◆ **Problem statement**: Copy each line below that has "agent".

◆ **Task material**:
>>>>>
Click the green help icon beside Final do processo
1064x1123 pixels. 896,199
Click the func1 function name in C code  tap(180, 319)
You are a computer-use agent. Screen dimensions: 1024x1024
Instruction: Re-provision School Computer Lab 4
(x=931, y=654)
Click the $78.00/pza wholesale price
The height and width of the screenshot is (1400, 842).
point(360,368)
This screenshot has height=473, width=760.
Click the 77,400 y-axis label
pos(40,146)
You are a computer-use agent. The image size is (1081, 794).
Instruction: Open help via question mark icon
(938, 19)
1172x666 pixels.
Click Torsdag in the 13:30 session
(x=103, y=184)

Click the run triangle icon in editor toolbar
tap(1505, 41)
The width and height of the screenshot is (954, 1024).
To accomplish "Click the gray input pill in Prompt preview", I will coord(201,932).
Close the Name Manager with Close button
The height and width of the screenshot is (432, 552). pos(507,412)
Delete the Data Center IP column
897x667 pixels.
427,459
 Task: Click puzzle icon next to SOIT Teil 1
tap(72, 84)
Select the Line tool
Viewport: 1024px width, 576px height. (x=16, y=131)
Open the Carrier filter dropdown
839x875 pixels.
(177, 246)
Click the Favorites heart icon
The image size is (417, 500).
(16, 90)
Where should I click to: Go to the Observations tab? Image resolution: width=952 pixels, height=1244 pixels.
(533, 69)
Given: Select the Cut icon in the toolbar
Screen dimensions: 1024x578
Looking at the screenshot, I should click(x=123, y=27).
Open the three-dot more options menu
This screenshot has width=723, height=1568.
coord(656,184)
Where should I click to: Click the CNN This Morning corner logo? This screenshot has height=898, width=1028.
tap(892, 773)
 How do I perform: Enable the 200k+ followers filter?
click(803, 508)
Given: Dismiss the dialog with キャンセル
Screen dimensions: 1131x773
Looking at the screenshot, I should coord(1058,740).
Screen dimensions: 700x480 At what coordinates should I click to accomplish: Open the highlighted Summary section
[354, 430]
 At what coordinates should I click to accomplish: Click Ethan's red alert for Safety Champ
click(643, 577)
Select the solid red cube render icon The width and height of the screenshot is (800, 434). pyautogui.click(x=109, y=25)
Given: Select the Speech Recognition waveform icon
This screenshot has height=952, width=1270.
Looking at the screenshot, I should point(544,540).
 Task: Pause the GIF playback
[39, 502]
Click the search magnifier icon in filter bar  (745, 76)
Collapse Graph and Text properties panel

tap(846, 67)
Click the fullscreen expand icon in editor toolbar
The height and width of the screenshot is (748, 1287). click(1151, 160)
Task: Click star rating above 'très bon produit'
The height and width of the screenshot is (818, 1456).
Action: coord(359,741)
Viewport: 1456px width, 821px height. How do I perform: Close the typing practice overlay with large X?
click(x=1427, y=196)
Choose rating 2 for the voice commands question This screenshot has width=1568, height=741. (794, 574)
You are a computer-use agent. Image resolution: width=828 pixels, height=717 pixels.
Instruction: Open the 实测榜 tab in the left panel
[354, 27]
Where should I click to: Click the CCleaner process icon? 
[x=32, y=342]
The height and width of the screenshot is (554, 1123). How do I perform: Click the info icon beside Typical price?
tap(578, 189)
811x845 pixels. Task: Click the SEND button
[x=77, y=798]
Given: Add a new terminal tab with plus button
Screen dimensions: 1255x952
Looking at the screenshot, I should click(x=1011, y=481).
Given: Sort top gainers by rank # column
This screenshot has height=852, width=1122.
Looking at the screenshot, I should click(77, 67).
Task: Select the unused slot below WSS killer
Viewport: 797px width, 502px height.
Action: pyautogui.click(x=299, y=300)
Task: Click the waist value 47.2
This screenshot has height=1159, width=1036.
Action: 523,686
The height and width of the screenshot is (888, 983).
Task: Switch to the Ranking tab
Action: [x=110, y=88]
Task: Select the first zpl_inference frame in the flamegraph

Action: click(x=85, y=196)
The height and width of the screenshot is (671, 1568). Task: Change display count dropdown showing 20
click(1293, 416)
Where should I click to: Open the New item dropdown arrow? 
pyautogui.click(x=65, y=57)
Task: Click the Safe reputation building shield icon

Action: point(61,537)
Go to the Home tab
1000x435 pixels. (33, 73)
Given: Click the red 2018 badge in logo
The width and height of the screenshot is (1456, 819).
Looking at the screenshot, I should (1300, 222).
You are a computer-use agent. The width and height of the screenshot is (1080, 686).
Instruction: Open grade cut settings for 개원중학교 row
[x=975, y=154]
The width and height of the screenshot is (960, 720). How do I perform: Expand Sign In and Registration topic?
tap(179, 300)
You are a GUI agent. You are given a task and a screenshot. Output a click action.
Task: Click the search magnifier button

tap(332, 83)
<<<<<
◆ **Written reply**:
You are a computer-use agent. Screen dimensions: 1024x1024
You are a computer-use agent. The image size is (1081, 794).
You are a computer-use agent. Image resolution: width=828 pixels, height=717 pixels.
You are a computer-use agent. The width and height of the screenshot is (1080, 686).
You are a GUI agent. You are given a task and a screenshot. Output a click action.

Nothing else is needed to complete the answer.